_Supplied material_:
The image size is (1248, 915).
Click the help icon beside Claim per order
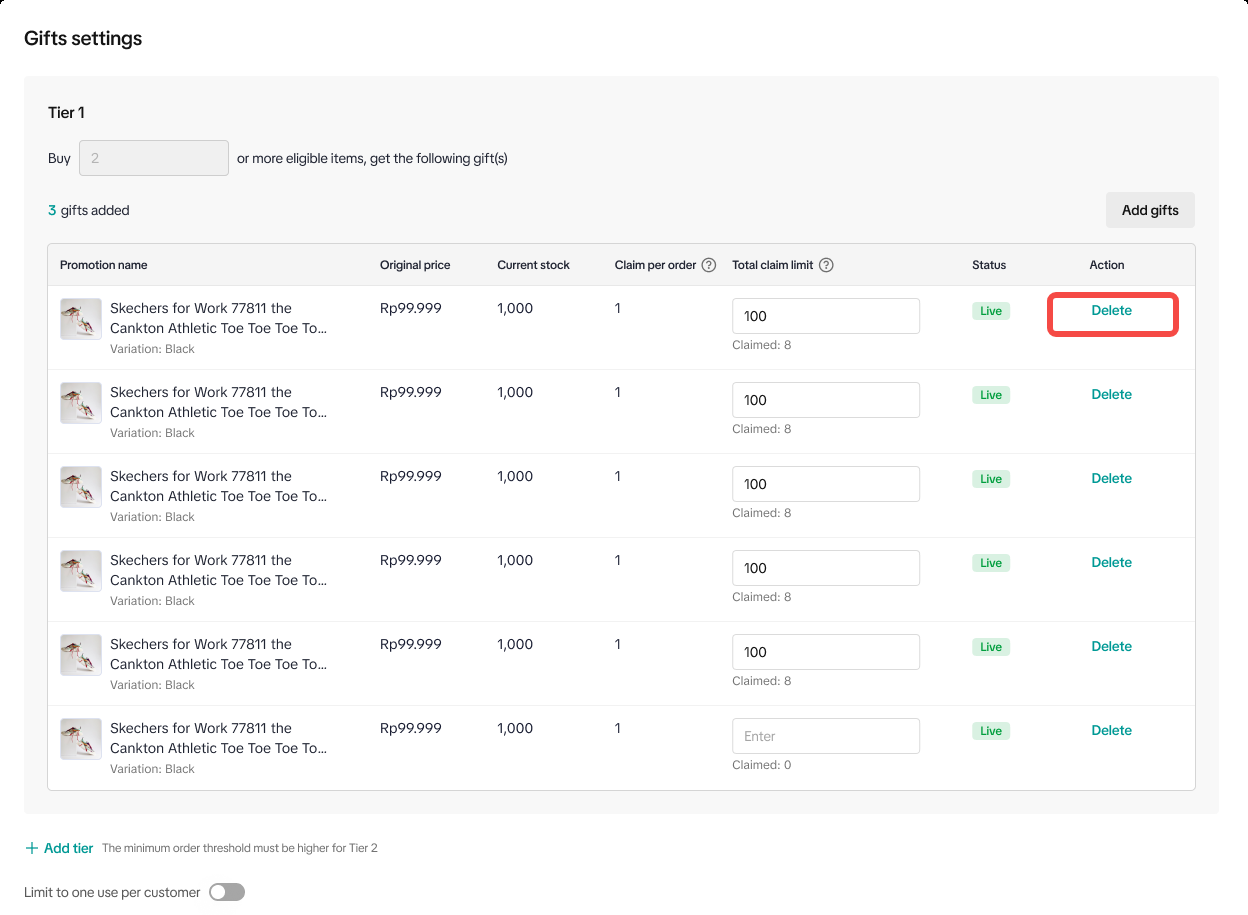pyautogui.click(x=708, y=265)
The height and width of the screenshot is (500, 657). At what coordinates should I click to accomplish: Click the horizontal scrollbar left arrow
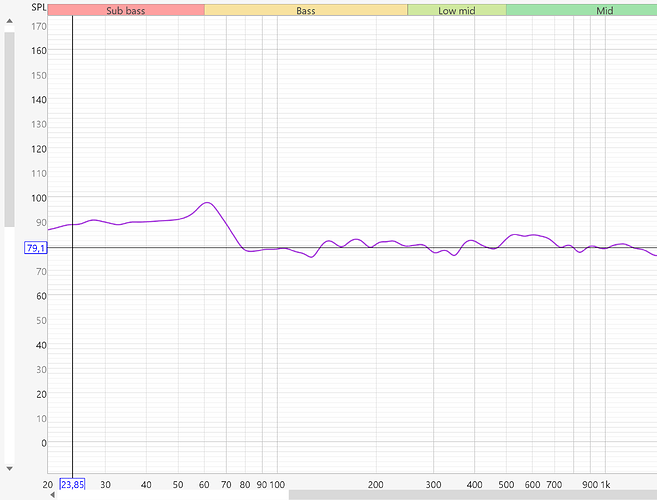click(53, 494)
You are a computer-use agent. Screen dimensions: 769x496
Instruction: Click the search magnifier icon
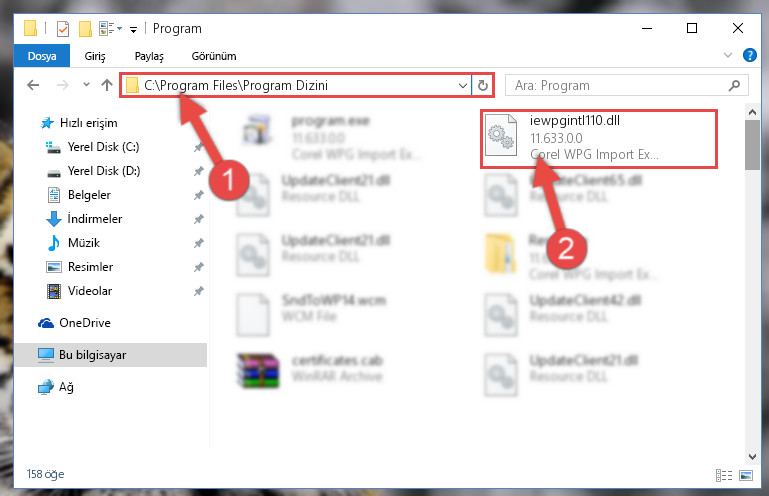pos(734,85)
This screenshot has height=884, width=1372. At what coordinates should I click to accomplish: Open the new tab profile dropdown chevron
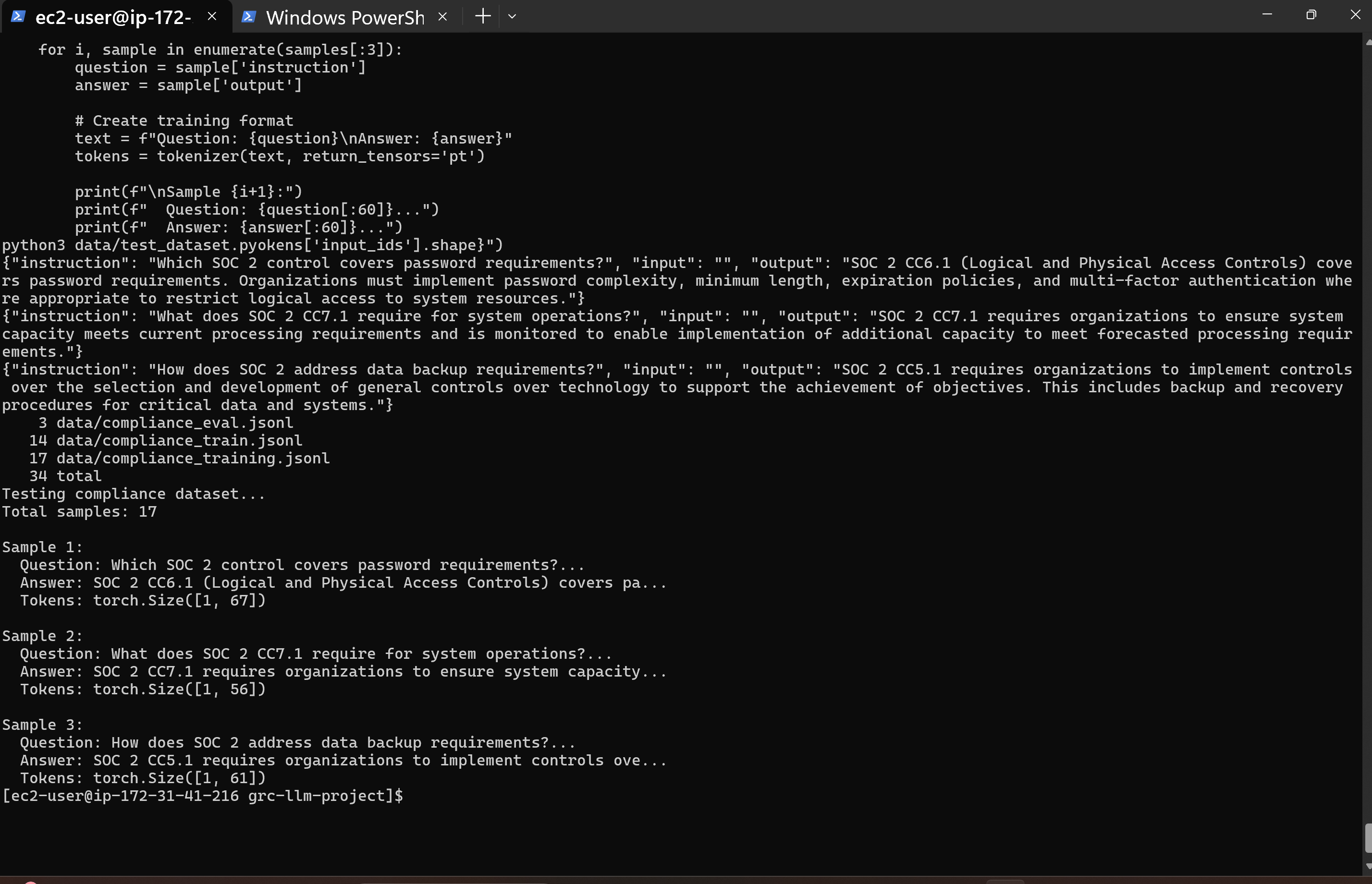coord(512,17)
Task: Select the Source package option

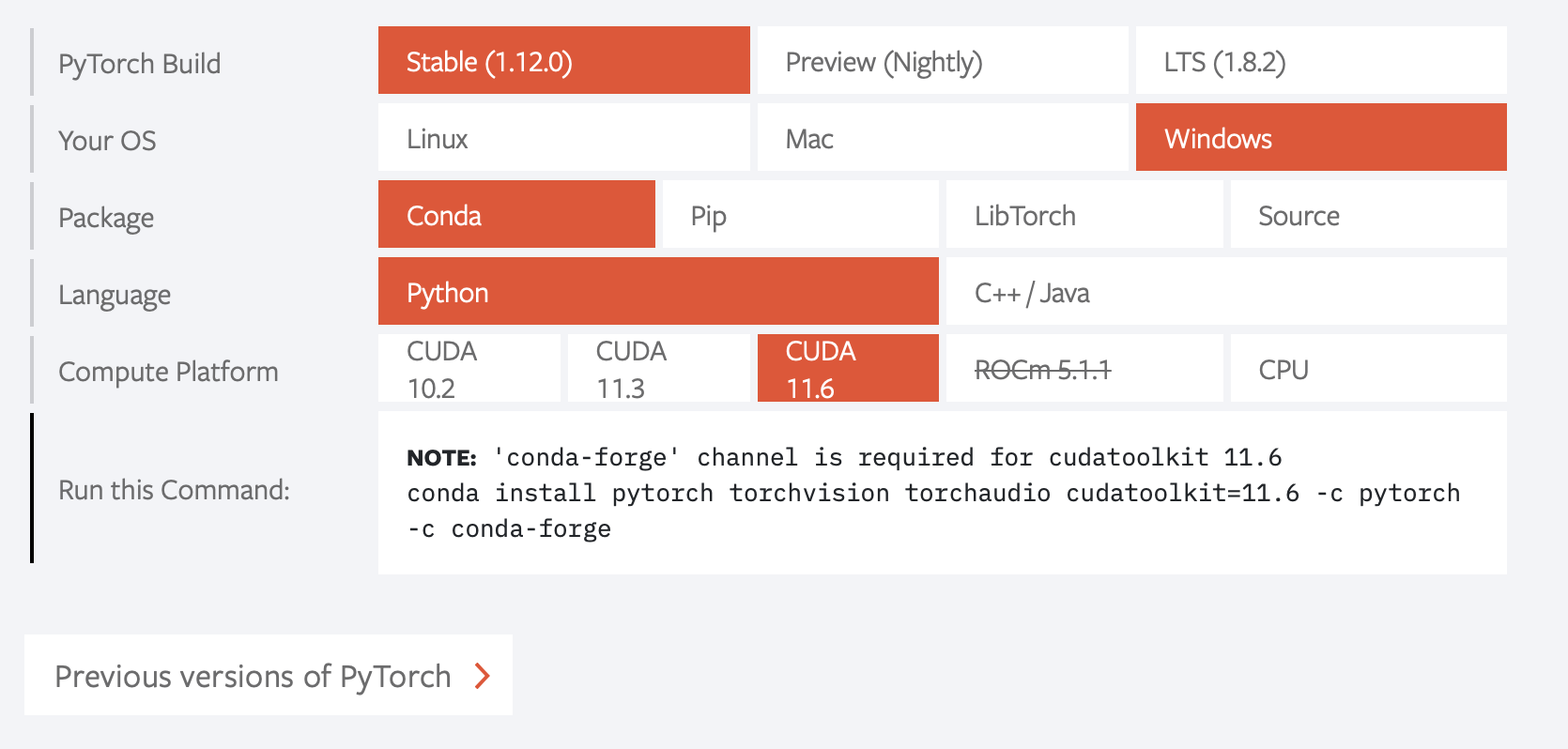Action: (x=1368, y=215)
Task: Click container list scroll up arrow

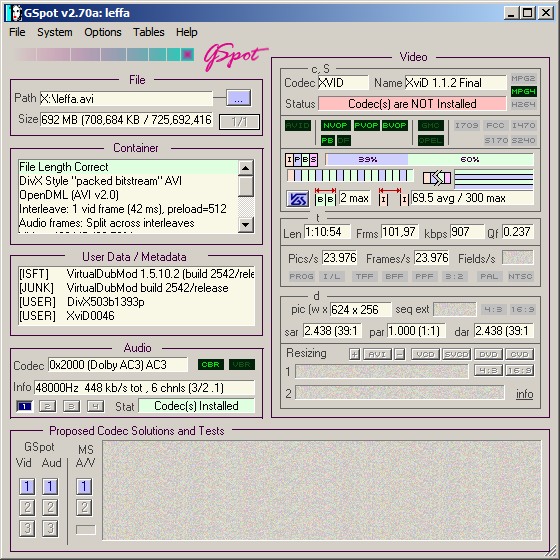Action: click(x=246, y=168)
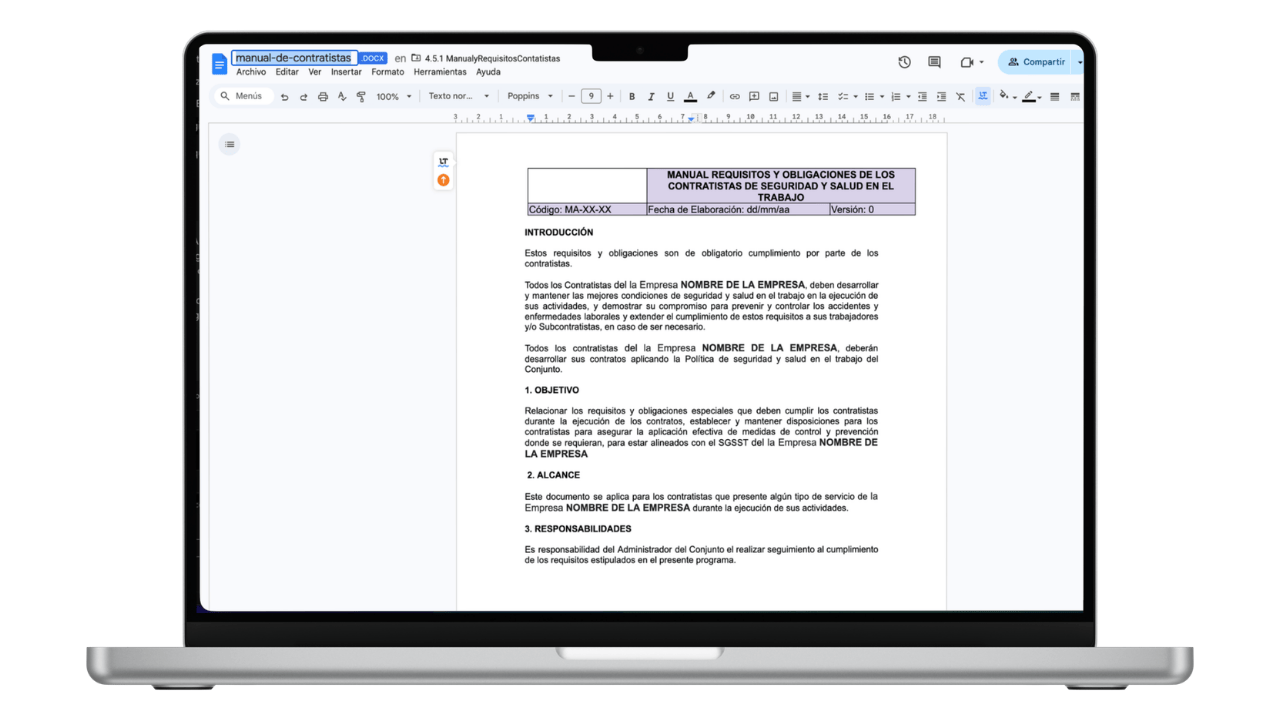Insert an image from the toolbar

pyautogui.click(x=775, y=96)
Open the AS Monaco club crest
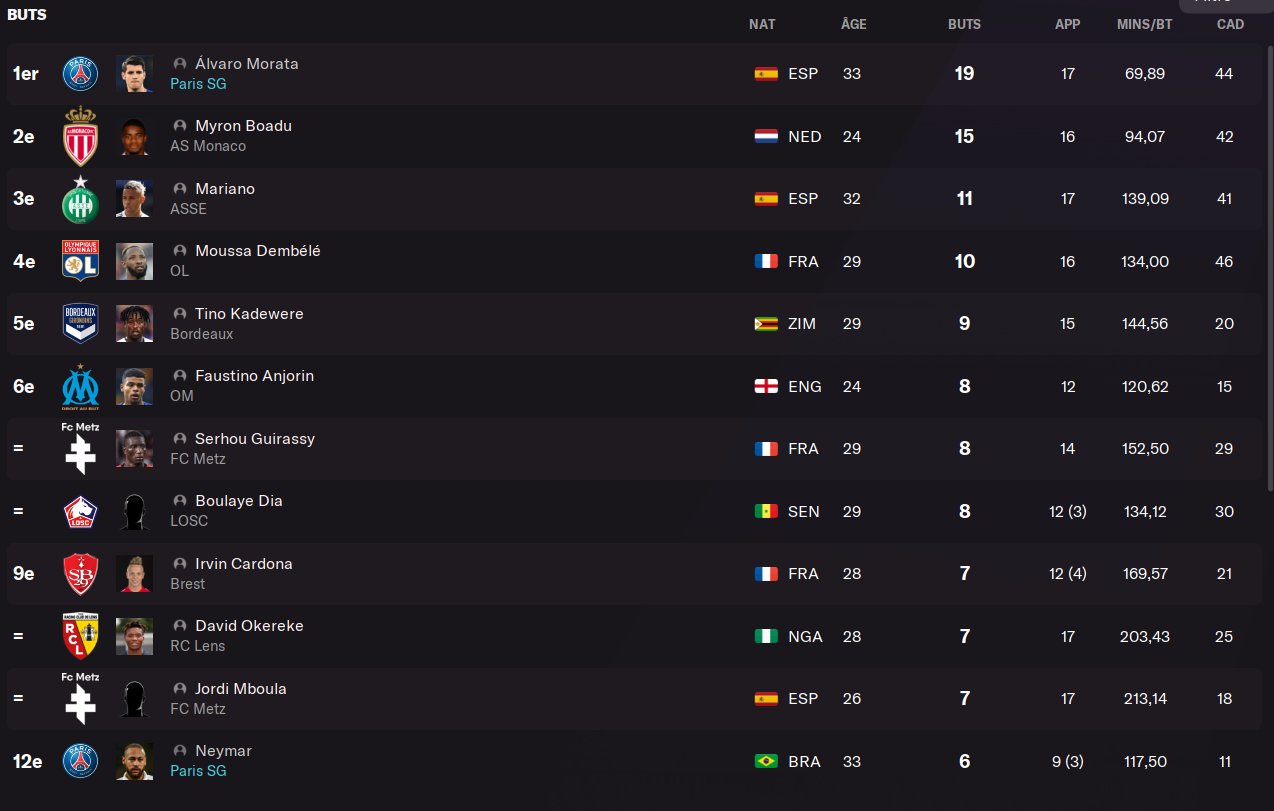The image size is (1274, 811). tap(81, 136)
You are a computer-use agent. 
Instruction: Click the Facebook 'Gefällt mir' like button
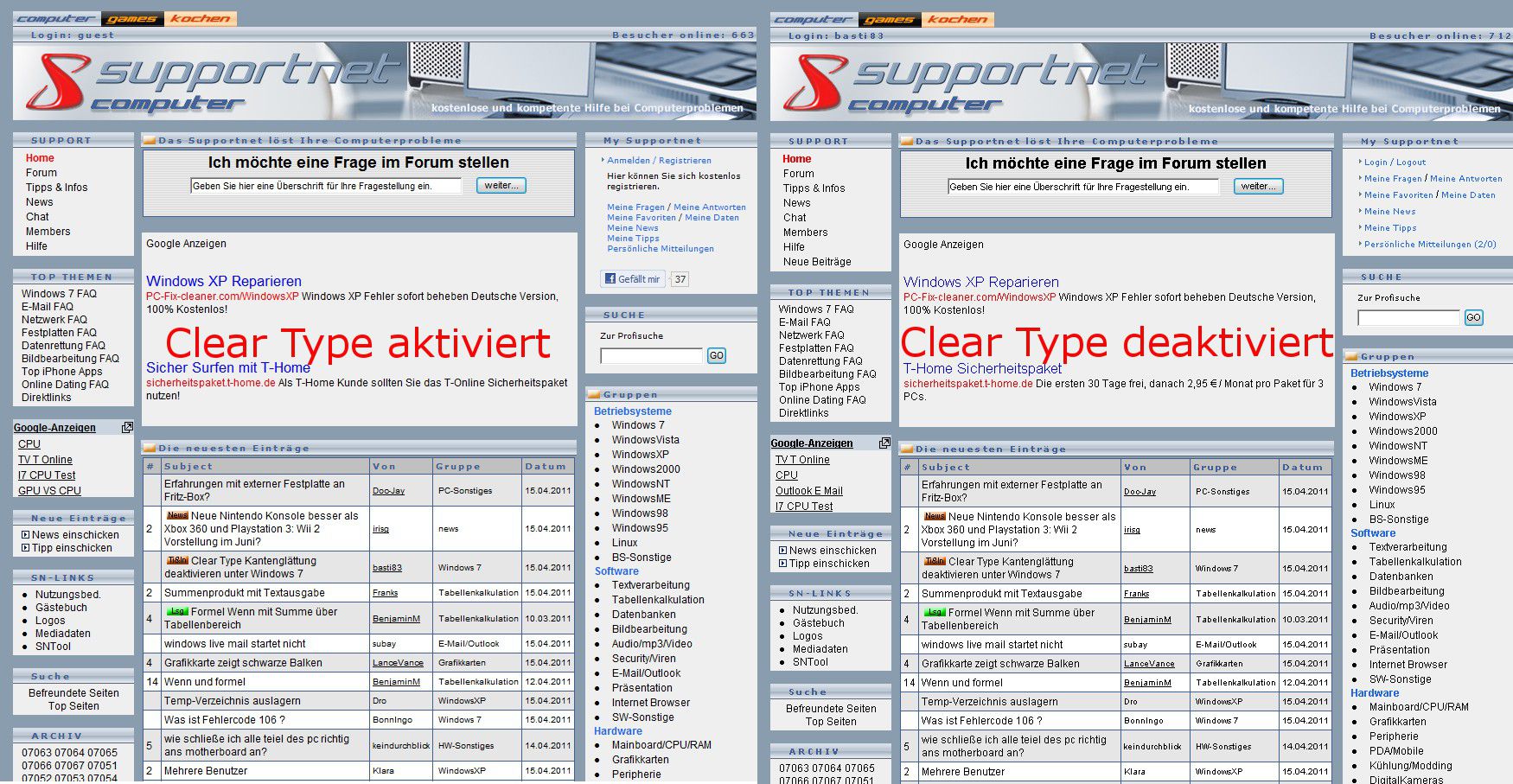pos(632,279)
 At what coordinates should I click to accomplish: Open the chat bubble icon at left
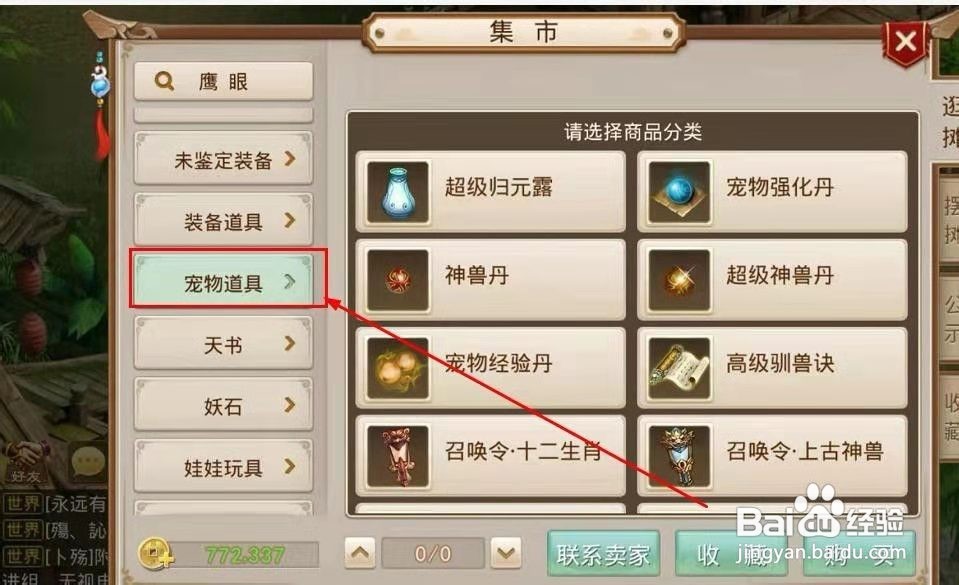pyautogui.click(x=87, y=463)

_What is being asked_:
Copy exactly the lines from the line that contains "At what coordinates should I click to accomplish: Open the chat" through the last line of the records above, both ends included, but leave out the pictures.

_Solution below_:
 At what coordinates should I click to accomplish: Open the chat bubble icon at left
pyautogui.click(x=87, y=463)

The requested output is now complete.